#### [TASK BRIEF]
Emit all the data exactly as provided.

#### [Pixel coordinate grounding data]
▬▬▬

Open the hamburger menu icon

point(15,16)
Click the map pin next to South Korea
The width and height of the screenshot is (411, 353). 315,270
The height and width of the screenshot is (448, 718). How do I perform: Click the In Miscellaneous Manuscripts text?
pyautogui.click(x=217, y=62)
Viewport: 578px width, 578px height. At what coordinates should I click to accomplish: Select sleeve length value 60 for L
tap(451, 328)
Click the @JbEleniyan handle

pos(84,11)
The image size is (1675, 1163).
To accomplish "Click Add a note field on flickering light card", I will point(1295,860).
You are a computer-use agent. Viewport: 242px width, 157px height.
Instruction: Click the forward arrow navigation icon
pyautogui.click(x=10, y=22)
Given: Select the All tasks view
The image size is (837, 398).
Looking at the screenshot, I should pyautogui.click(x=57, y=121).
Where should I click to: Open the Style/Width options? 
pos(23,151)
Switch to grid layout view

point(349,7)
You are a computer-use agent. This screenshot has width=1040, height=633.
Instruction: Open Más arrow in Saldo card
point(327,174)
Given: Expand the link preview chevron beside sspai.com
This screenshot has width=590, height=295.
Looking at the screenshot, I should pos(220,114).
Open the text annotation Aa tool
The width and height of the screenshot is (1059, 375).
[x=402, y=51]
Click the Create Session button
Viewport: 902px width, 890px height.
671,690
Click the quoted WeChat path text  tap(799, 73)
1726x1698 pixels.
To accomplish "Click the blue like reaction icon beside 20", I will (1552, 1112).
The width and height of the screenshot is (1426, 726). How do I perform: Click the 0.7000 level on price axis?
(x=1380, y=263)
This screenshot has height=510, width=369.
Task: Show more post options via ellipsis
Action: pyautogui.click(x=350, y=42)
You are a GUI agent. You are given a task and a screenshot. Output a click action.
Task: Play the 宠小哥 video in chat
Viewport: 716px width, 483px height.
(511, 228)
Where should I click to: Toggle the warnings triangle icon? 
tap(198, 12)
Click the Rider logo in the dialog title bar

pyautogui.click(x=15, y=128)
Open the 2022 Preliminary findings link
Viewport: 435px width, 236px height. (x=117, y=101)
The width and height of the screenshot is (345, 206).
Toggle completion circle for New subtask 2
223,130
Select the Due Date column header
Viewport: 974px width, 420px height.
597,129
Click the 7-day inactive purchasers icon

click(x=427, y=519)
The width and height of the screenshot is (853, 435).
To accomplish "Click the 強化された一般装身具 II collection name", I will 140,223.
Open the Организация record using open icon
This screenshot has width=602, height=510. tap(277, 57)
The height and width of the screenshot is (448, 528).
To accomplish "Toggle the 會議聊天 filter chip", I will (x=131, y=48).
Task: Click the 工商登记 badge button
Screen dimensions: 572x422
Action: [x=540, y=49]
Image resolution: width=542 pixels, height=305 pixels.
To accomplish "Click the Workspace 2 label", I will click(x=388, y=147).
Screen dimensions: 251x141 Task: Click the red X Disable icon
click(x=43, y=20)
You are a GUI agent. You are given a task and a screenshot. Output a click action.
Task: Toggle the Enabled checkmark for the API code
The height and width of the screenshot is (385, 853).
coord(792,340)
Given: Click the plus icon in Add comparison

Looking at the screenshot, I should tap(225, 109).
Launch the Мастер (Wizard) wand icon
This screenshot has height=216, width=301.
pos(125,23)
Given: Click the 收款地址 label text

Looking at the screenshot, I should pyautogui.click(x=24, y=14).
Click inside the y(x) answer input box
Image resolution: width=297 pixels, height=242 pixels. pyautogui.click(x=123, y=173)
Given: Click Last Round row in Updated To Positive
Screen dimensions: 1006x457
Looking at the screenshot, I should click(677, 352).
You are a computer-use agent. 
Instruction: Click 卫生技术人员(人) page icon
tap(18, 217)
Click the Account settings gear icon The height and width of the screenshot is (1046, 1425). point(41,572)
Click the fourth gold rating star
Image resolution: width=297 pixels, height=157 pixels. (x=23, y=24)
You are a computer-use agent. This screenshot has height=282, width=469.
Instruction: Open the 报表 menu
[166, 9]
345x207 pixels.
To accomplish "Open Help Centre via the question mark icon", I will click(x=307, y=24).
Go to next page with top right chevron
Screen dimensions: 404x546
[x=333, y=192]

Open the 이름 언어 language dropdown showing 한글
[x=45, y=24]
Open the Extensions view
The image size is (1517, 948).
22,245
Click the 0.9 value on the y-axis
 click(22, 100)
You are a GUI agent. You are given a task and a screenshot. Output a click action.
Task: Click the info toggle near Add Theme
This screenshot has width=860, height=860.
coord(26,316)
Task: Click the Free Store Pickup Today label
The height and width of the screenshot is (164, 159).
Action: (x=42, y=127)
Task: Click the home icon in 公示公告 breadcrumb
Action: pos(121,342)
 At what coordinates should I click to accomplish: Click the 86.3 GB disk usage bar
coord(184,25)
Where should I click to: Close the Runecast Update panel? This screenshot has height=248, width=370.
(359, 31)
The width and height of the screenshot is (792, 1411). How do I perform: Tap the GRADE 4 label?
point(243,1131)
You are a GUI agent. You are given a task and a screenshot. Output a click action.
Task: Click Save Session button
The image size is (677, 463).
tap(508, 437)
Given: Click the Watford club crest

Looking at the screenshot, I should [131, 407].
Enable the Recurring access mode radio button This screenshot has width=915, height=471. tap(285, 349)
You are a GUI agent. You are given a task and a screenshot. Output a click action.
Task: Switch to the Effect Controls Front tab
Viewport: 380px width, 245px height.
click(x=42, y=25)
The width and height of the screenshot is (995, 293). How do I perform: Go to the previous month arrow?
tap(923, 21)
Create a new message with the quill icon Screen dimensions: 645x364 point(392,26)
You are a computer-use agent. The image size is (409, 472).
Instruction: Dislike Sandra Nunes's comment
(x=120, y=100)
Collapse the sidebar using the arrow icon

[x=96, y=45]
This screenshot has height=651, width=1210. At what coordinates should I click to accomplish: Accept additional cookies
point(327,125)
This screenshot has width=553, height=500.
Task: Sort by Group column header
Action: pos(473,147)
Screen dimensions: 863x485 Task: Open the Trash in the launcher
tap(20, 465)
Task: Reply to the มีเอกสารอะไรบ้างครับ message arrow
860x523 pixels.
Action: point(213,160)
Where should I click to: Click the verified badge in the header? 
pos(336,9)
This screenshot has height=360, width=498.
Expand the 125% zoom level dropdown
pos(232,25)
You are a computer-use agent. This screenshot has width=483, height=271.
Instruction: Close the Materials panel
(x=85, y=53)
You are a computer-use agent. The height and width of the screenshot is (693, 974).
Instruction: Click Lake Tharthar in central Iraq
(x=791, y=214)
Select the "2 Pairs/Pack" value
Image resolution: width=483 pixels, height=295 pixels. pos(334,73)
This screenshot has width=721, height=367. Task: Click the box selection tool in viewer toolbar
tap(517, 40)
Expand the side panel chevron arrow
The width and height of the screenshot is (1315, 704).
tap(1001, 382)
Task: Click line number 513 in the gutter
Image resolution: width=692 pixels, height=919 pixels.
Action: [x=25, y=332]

▬▬▬

#### [REPLY]
Open the hamburger menu icon

point(15,16)
Click the map pin next to South Korea
The width and height of the screenshot is (411, 353). 315,270
The height and width of the screenshot is (448, 718). How do I perform: Click the In Miscellaneous Manuscripts text?
pyautogui.click(x=217, y=62)
Viewport: 578px width, 578px height. At what coordinates should I click to accomplish: Select sleeve length value 60 for L
tap(451, 328)
Click the @JbEleniyan handle

pos(84,11)
The image size is (1675, 1163).
To accomplish "Click Add a note field on flickering light card", I will point(1295,860).
You are a computer-use agent. Viewport: 242px width, 157px height.
Instruction: Click the forward arrow navigation icon
pyautogui.click(x=10, y=22)
Given: Select the All tasks view
The image size is (837, 398).
Looking at the screenshot, I should pyautogui.click(x=57, y=121).
Where should I click to: Open the Style/Width options? 
pos(23,151)
Switch to grid layout view

point(349,7)
You are a computer-use agent. This screenshot has width=1040, height=633.
Instruction: Open Más arrow in Saldo card
point(327,174)
Given: Expand the link preview chevron beside sspai.com
This screenshot has width=590, height=295.
Looking at the screenshot, I should pos(220,114).
Open the text annotation Aa tool
The width and height of the screenshot is (1059, 375).
[x=402, y=51]
Click the Create Session button
Viewport: 902px width, 890px height.
671,690
Click the quoted WeChat path text  tap(799, 73)
1726x1698 pixels.
To accomplish "Click the blue like reaction icon beside 20", I will (1552, 1112).
The width and height of the screenshot is (1426, 726). How do I perform: Click the 0.7000 level on price axis?
(x=1380, y=263)
This screenshot has height=510, width=369.
Task: Show more post options via ellipsis
Action: pyautogui.click(x=350, y=42)
You are a GUI agent. You are given a task and a screenshot. Output a click action.
Task: Play the 宠小哥 video in chat
Viewport: 716px width, 483px height.
(511, 228)
Where should I click to: Toggle the warnings triangle icon? 
tap(198, 12)
Click the Rider logo in the dialog title bar

pyautogui.click(x=15, y=128)
Open the 2022 Preliminary findings link
Viewport: 435px width, 236px height. (x=117, y=101)
The width and height of the screenshot is (345, 206).
Toggle completion circle for New subtask 2
223,130
Select the Due Date column header
Viewport: 974px width, 420px height.
597,129
Click the 7-day inactive purchasers icon

click(x=427, y=519)
The width and height of the screenshot is (853, 435).
To accomplish "Click the 強化された一般装身具 II collection name", I will 140,223.
Open the Организация record using open icon
This screenshot has width=602, height=510. tap(277, 57)
The height and width of the screenshot is (448, 528).
To accomplish "Toggle the 會議聊天 filter chip", I will (x=131, y=48).
Task: Click the 工商登记 badge button
Screen dimensions: 572x422
Action: [x=540, y=49]
Image resolution: width=542 pixels, height=305 pixels.
To accomplish "Click the Workspace 2 label", I will click(x=388, y=147).
Screen dimensions: 251x141 Task: Click the red X Disable icon
click(x=43, y=20)
You are a GUI agent. You are given a task and a screenshot. Output a click action.
Task: Toggle the Enabled checkmark for the API code
The height and width of the screenshot is (385, 853).
coord(792,340)
Given: Click the plus icon in Add comparison

Looking at the screenshot, I should tap(225, 109).
Launch the Мастер (Wizard) wand icon
This screenshot has height=216, width=301.
pos(125,23)
Given: Click the 收款地址 label text

Looking at the screenshot, I should pyautogui.click(x=24, y=14).
Click inside the y(x) answer input box
Image resolution: width=297 pixels, height=242 pixels. pyautogui.click(x=123, y=173)
Given: Click Last Round row in Updated To Positive
Screen dimensions: 1006x457
Looking at the screenshot, I should click(677, 352).
You are a computer-use agent. 
Instruction: Click 卫生技术人员(人) page icon
tap(18, 217)
Click the Account settings gear icon The height and width of the screenshot is (1046, 1425). point(41,572)
Click the fourth gold rating star
Image resolution: width=297 pixels, height=157 pixels. (x=23, y=24)
You are a computer-use agent. This screenshot has height=282, width=469.
Instruction: Open the 报表 menu
[166, 9]
345x207 pixels.
To accomplish "Open Help Centre via the question mark icon", I will click(x=307, y=24).
Go to next page with top right chevron
Screen dimensions: 404x546
[x=333, y=192]

Open the 이름 언어 language dropdown showing 한글
[x=45, y=24]
Open the Extensions view
The image size is (1517, 948).
22,245
Click the 0.9 value on the y-axis
 click(22, 100)
You are a GUI agent. You are given a task and a screenshot. Output a click action.
Task: Click the info toggle near Add Theme
This screenshot has width=860, height=860.
coord(26,316)
Task: Click the Free Store Pickup Today label
The height and width of the screenshot is (164, 159).
Action: (x=42, y=127)
Task: Click the home icon in 公示公告 breadcrumb
Action: pos(121,342)
 At what coordinates should I click to accomplish: Click the 86.3 GB disk usage bar
coord(184,25)
Where should I click to: Close the Runecast Update panel? This screenshot has height=248, width=370.
(359, 31)
The width and height of the screenshot is (792, 1411). How do I perform: Tap the GRADE 4 label?
point(243,1131)
You are a GUI agent. You are given a task and a screenshot. Output a click action.
Task: Click Save Session button
The image size is (677, 463).
tap(508, 437)
Given: Click the Watford club crest

Looking at the screenshot, I should [131, 407].
Enable the Recurring access mode radio button This screenshot has width=915, height=471. tap(285, 349)
You are a GUI agent. You are given a task and a screenshot. Output a click action.
Task: Switch to the Effect Controls Front tab
Viewport: 380px width, 245px height.
click(x=42, y=25)
The width and height of the screenshot is (995, 293). How do I perform: Go to the previous month arrow?
tap(923, 21)
Create a new message with the quill icon Screen dimensions: 645x364 point(392,26)
You are a computer-use agent. The image size is (409, 472).
Instruction: Dislike Sandra Nunes's comment
(x=120, y=100)
Collapse the sidebar using the arrow icon

[x=96, y=45]
This screenshot has height=651, width=1210. At what coordinates should I click to accomplish: Accept additional cookies
point(327,125)
This screenshot has width=553, height=500.
Task: Sort by Group column header
Action: pos(473,147)
Screen dimensions: 863x485 Task: Open the Trash in the launcher
tap(20, 465)
Task: Reply to the มีเอกสารอะไรบ้างครับ message arrow
860x523 pixels.
Action: point(213,160)
Where should I click to: Click the verified badge in the header? 
pos(336,9)
This screenshot has height=360, width=498.
Expand the 125% zoom level dropdown
pos(232,25)
You are a computer-use agent. This screenshot has width=483, height=271.
Instruction: Close the Materials panel
(x=85, y=53)
You are a computer-use agent. The height and width of the screenshot is (693, 974).
Instruction: Click Lake Tharthar in central Iraq
(x=791, y=214)
Select the "2 Pairs/Pack" value
Image resolution: width=483 pixels, height=295 pixels. pos(334,73)
This screenshot has width=721, height=367. Task: Click the box selection tool in viewer toolbar
tap(517, 40)
Expand the side panel chevron arrow
The width and height of the screenshot is (1315, 704).
tap(1001, 382)
Task: Click line number 513 in the gutter
Image resolution: width=692 pixels, height=919 pixels.
Action: [x=25, y=332]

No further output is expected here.